• Your instructions: Take the line that contains "Expand PROGETTO DI RIFERIMENTO (MOPR) section" and each one after it through the last line below, and retype them exactly. Leave out the pictures.

(Dataset items)

——

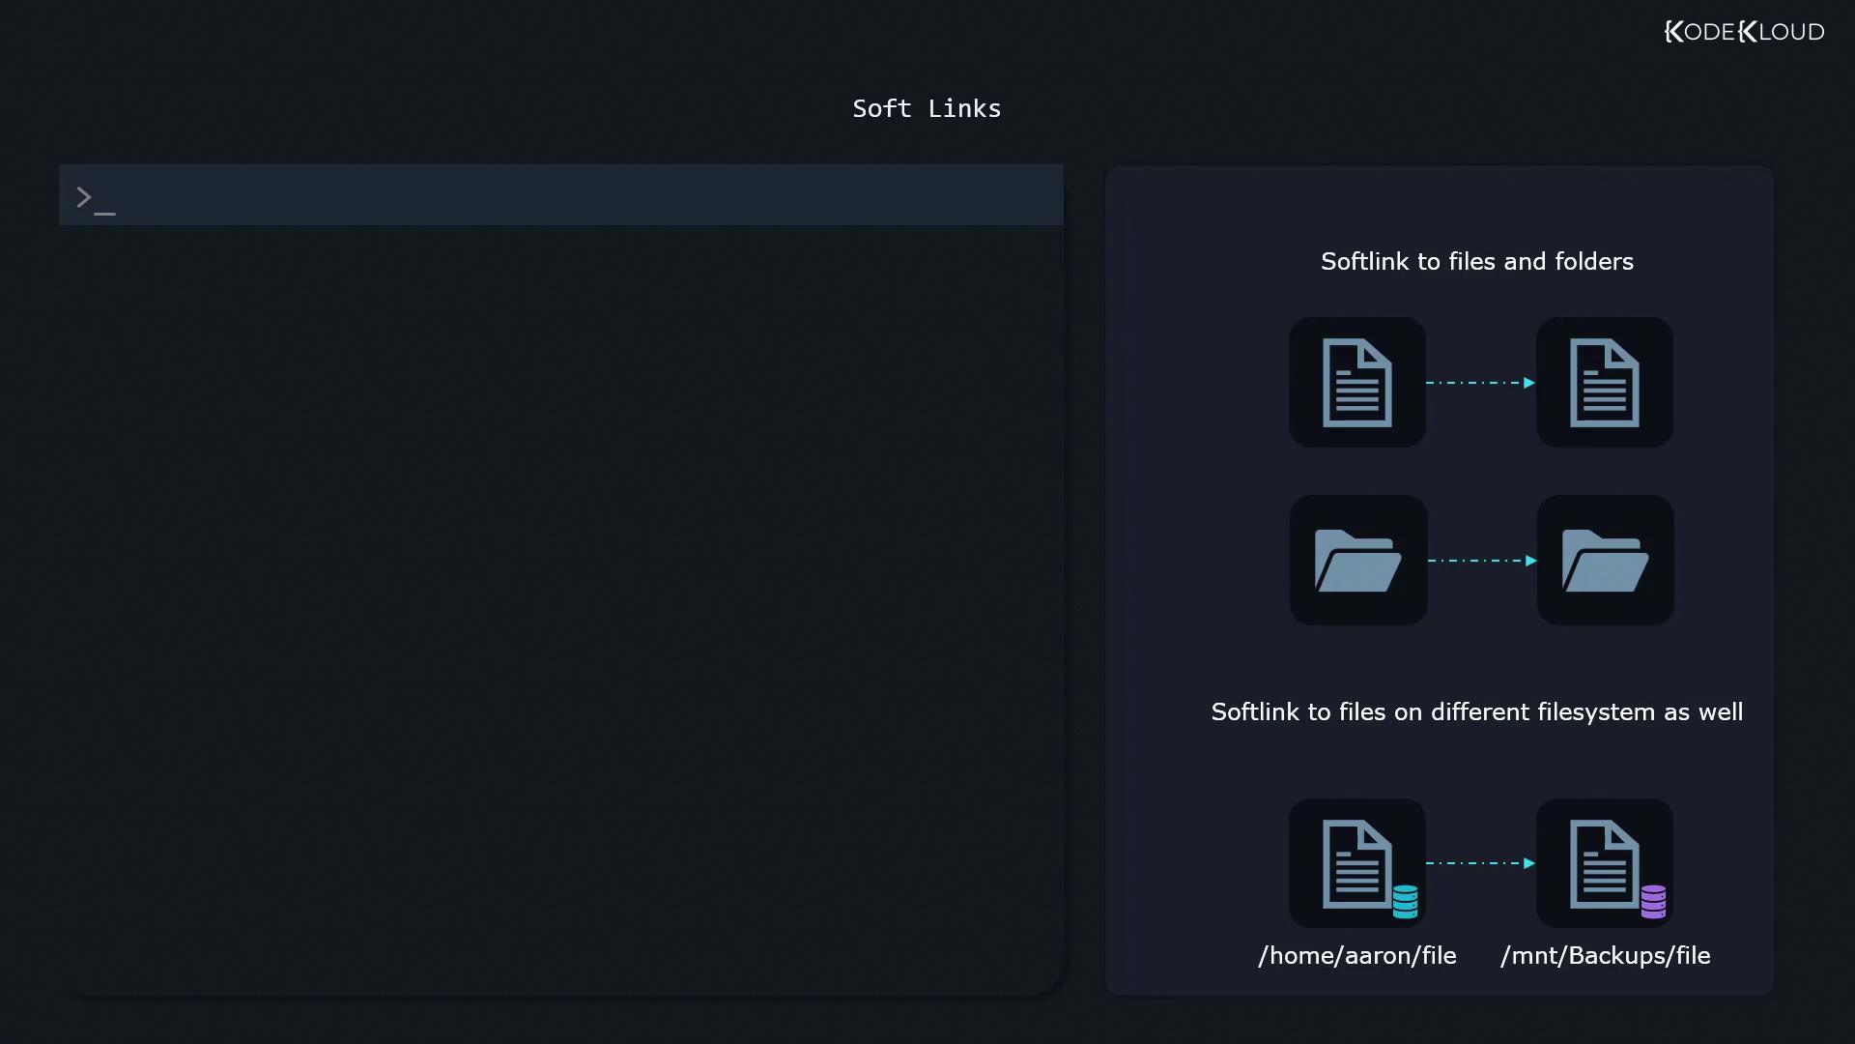Click the dashed arrow between the folder icons
This screenshot has width=1855, height=1044.
click(x=1481, y=561)
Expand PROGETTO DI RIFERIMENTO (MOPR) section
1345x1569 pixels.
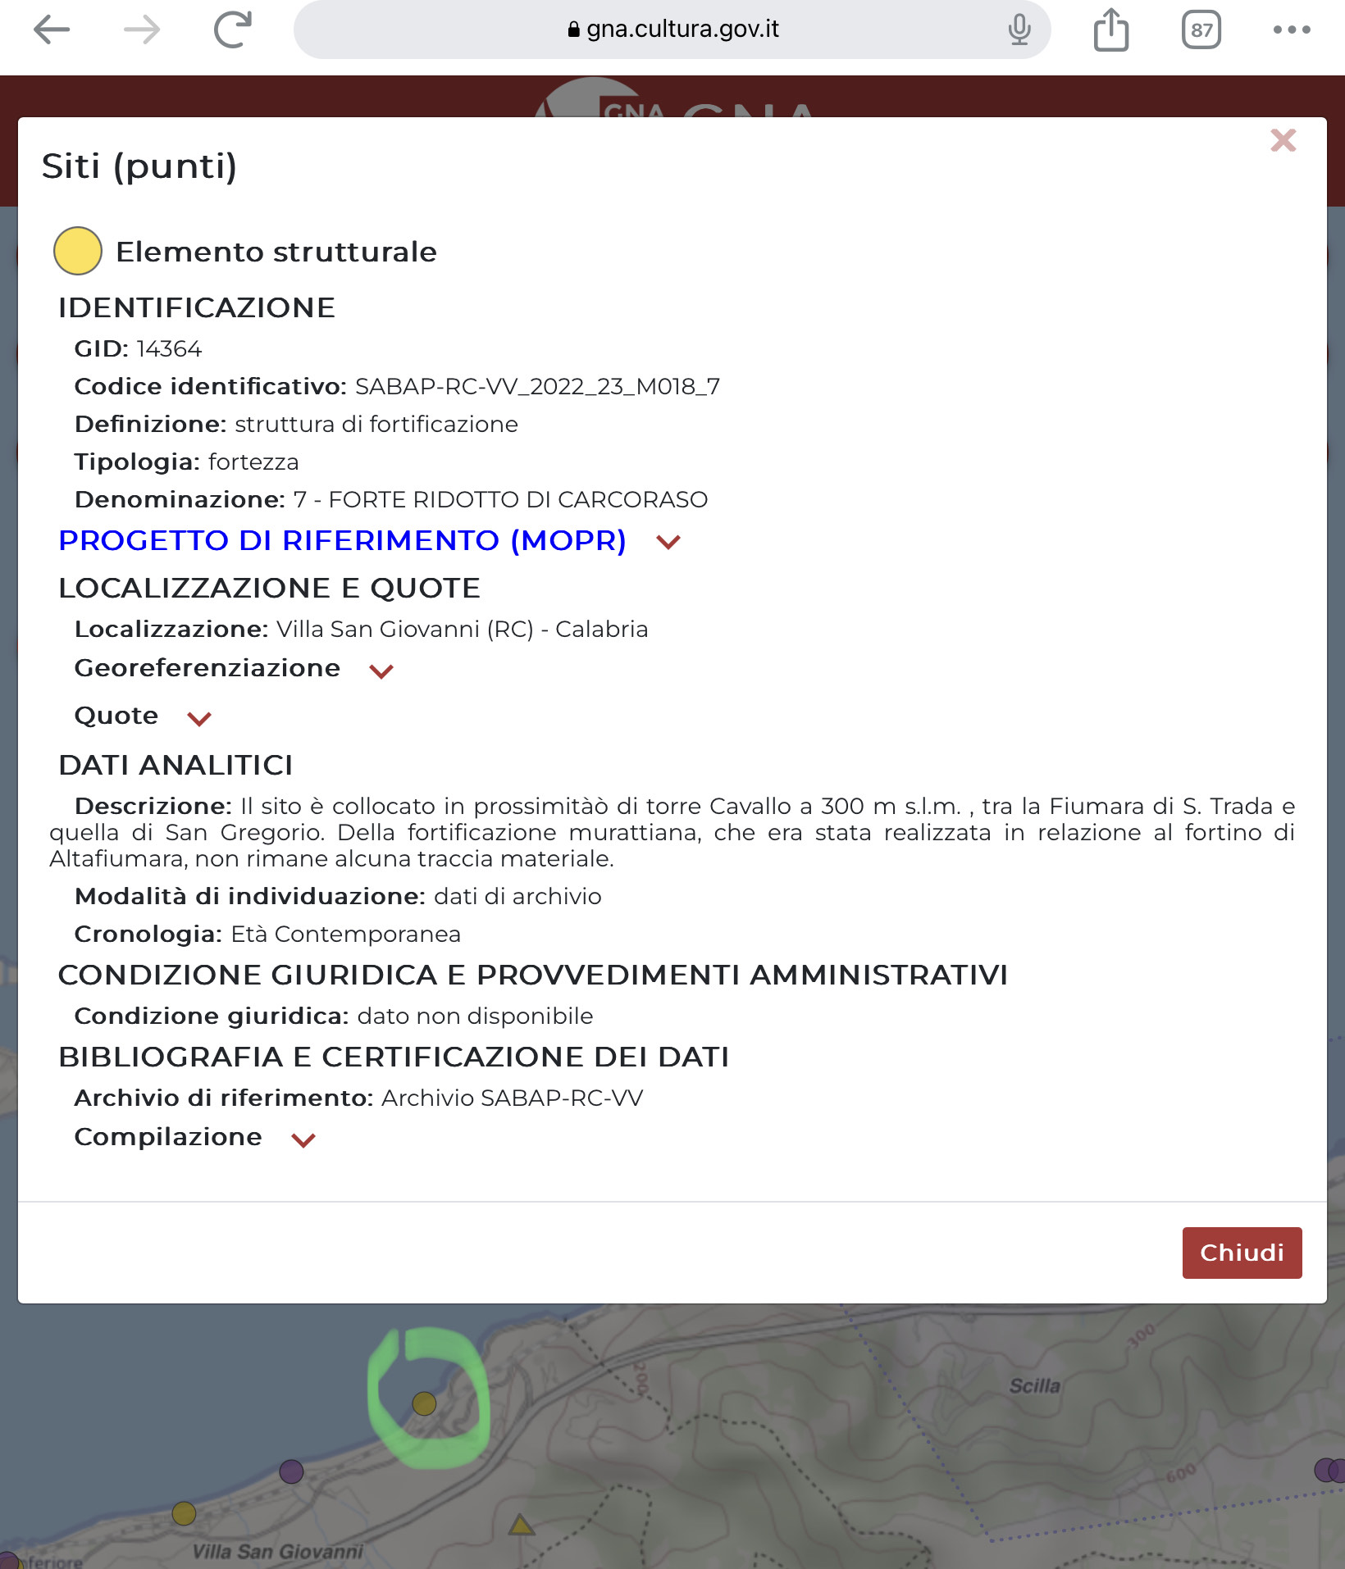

——

• Answer to this problem:
Expand PROGETTO DI RIFERIMENTO (MOPR) section
1345x1569 pixels.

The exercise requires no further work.